-- begin STORED ROWS --

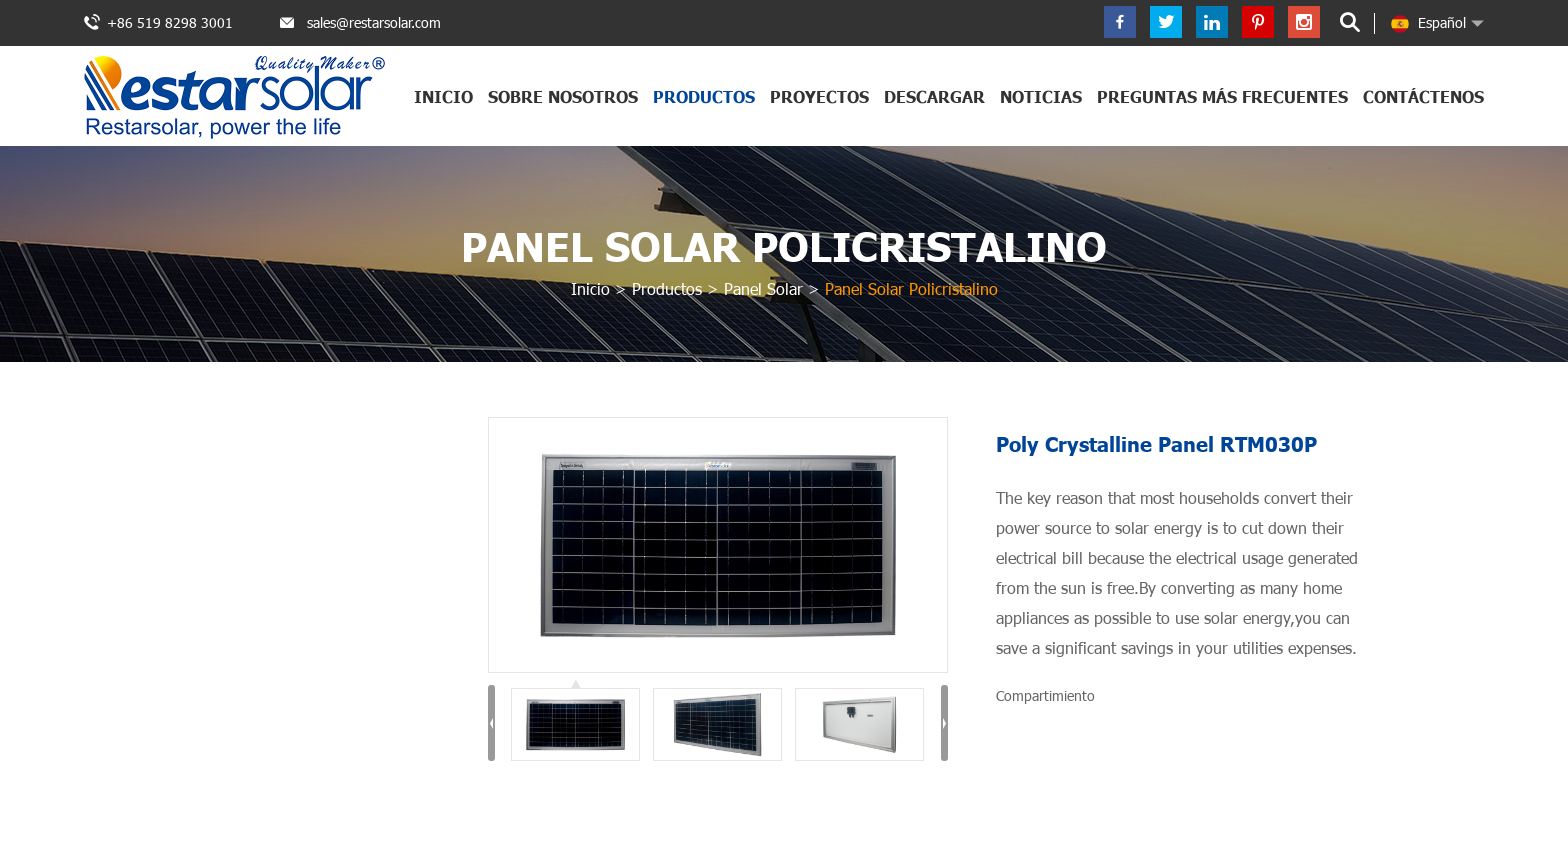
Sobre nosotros (563, 96)
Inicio (443, 96)
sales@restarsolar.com (374, 22)
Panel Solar (763, 288)
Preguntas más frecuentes (1222, 96)
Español (1428, 24)
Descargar (934, 96)
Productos (704, 96)
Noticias (1041, 96)
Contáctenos (1423, 96)
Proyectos (819, 96)
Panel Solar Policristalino (784, 246)
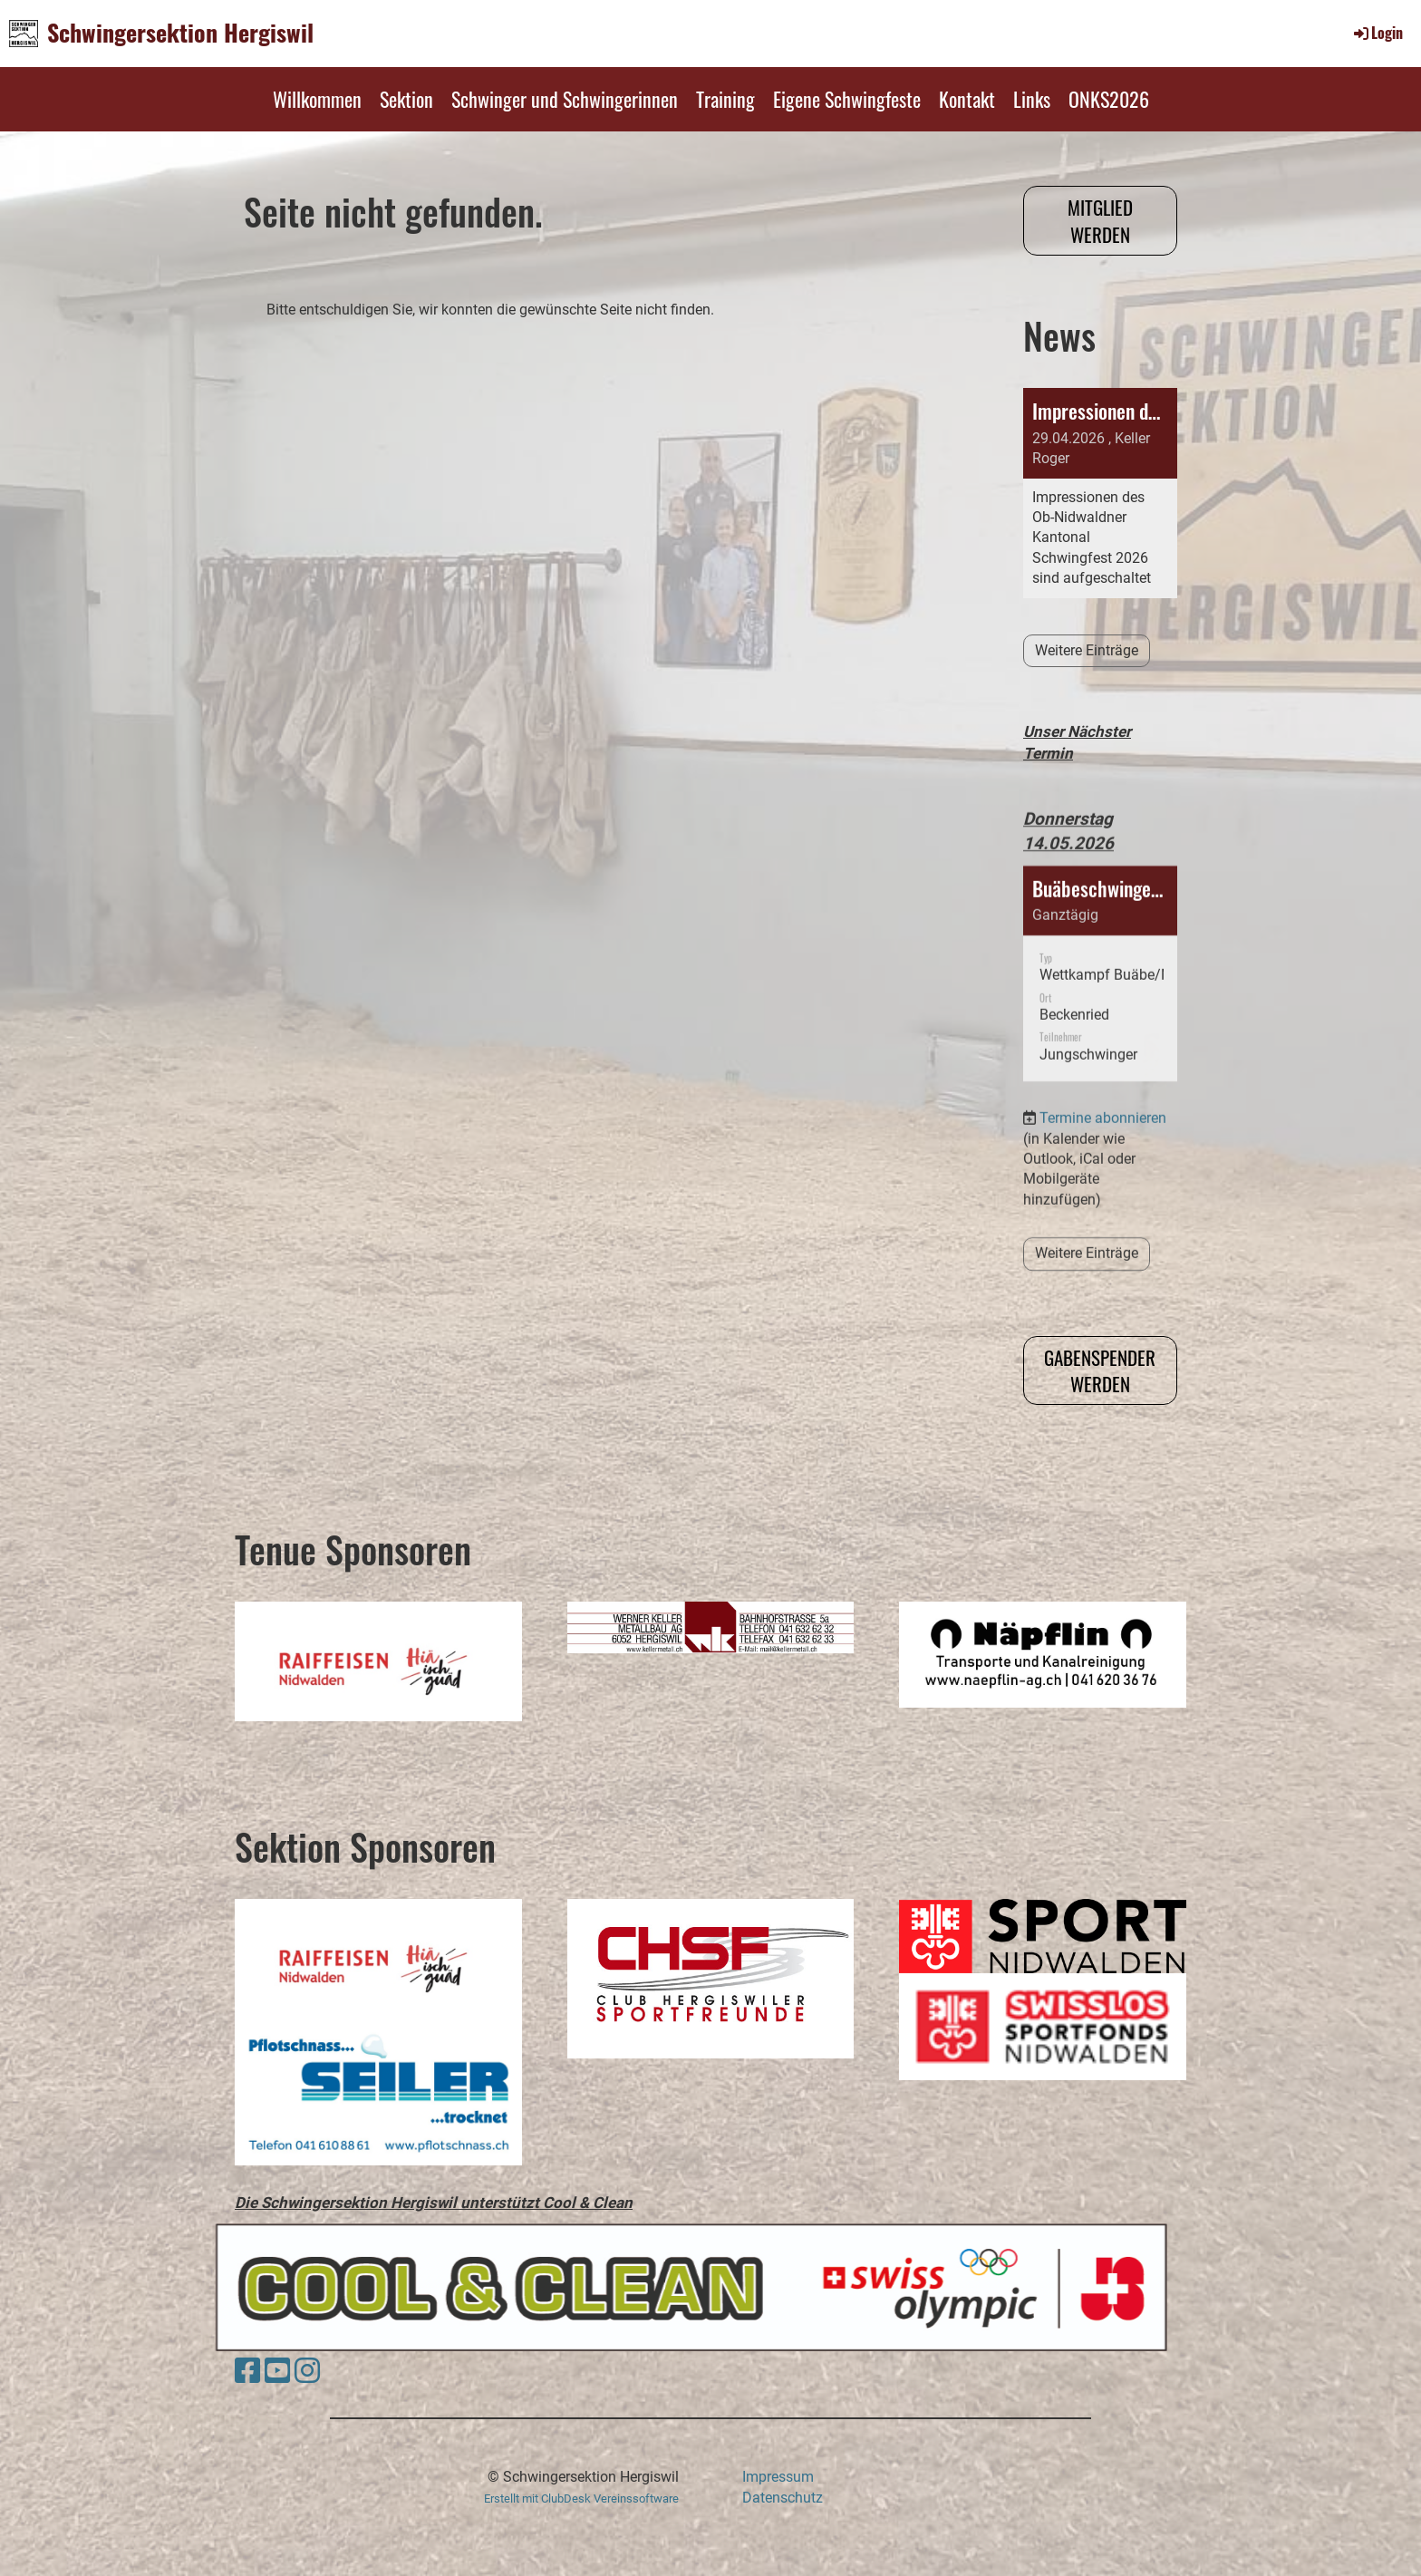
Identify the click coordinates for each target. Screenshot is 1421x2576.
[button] (1100, 919)
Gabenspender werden (1099, 1370)
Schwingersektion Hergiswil (180, 32)
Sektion (406, 98)
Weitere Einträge (1086, 650)
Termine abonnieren (1102, 1064)
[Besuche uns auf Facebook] (247, 2371)
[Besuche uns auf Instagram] (307, 2371)
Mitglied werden (1100, 220)
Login (1377, 33)
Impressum (778, 2476)
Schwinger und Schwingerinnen (564, 98)
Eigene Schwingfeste (847, 98)
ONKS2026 (1108, 98)
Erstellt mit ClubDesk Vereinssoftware (581, 2498)
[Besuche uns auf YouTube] (277, 2371)
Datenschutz (782, 2497)
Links (1031, 98)
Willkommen (317, 98)
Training (725, 98)
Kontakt (967, 98)
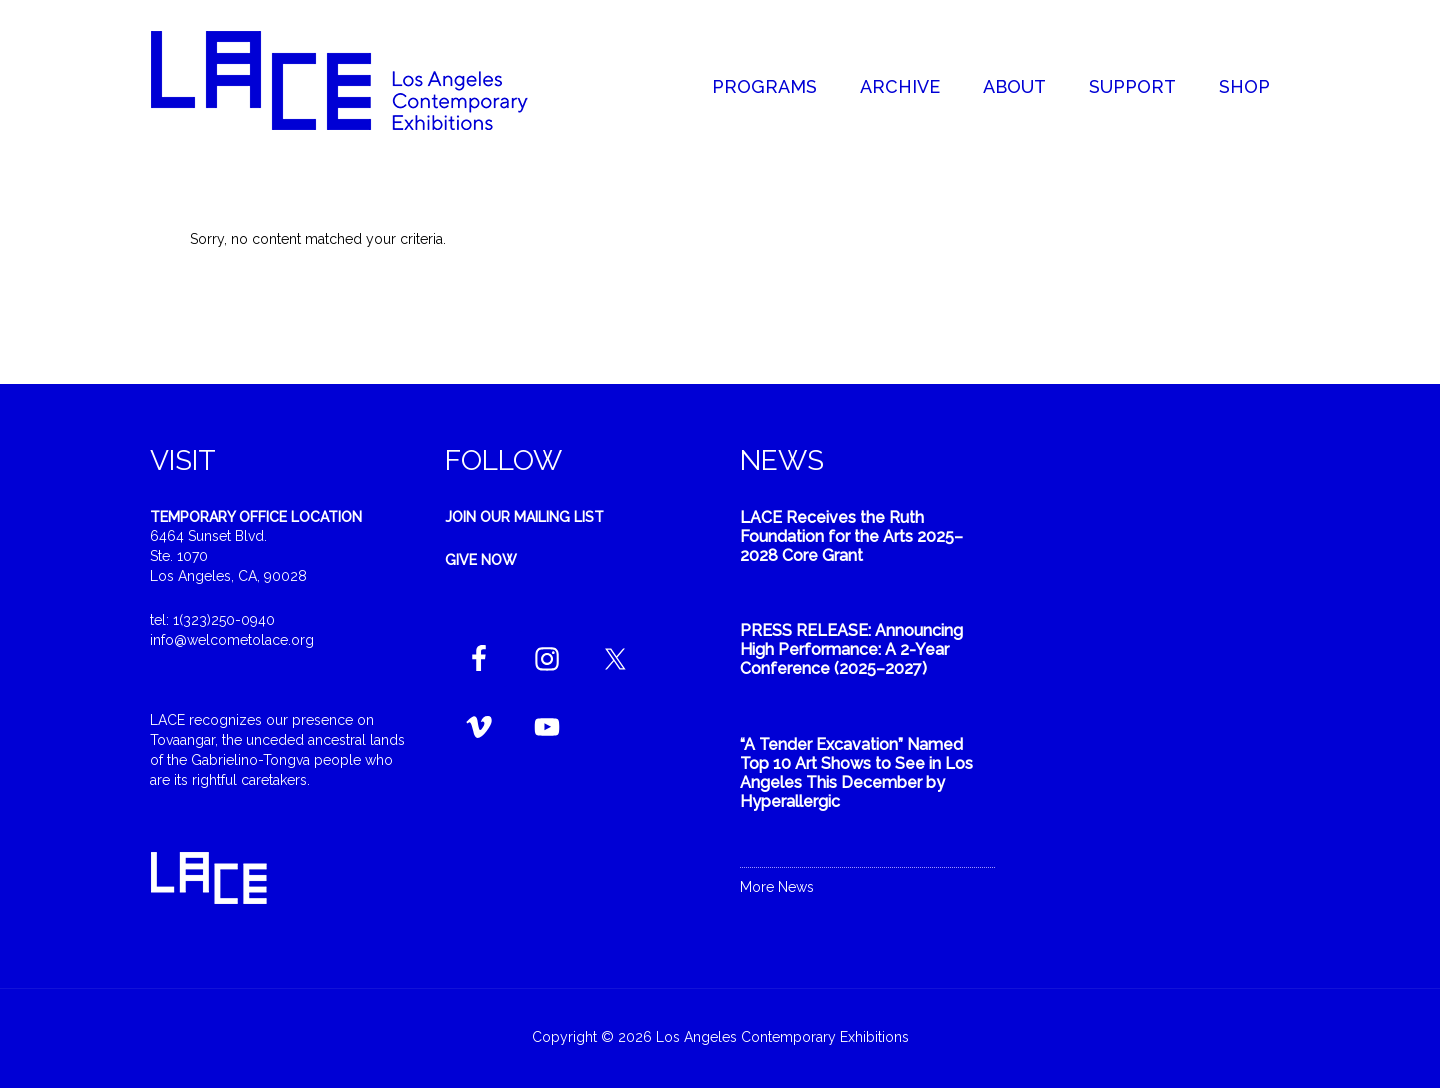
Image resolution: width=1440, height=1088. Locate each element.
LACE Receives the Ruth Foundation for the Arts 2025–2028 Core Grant (851, 536)
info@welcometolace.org (232, 640)
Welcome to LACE (360, 80)
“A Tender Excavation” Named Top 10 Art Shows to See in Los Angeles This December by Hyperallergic (856, 773)
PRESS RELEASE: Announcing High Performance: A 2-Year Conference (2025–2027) (851, 649)
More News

-- end STORED ROWS --

**EXERCISE PROMPT**.
Rewrite the items from the line with "Mitglied werden (1100, 220)" through the last item, keeping the requests and leaving out the pictures. Adjust every coordinate value in the answers by -65.

**WRITTEN SOLUTION**.
Mitglied werden (1035, 155)
Login (1312, -32)
Impressum (713, 2411)
Schwinger und Schwingerinnen (499, 33)
Eigene Schwingfeste (782, 33)
ONKS2026 (1043, 33)
Erstellt mit ClubDesk Vereinssoftware (516, 2433)
[Besuche uns auf YouTube] (212, 2306)
Datenschutz (717, 2432)
Links (966, 33)
Willkommen (252, 33)
Training (660, 33)
Kontakt (902, 33)
Image resolution: width=1440, height=1088. Locate each element.
LACE Receives the Ruth Foundation for the Arts 2025–2028 Core Grant (786, 471)
info@welcometolace.org (167, 575)
Welcome to LACE (295, 15)
“A Tender Excavation” Named Top 10 Art Shows to See in Los Angeles This December by Hyperallergic (791, 708)
PRESS RELEASE: Announcing High Performance: A 2-Year Conference (2025–2027) (786, 584)
More News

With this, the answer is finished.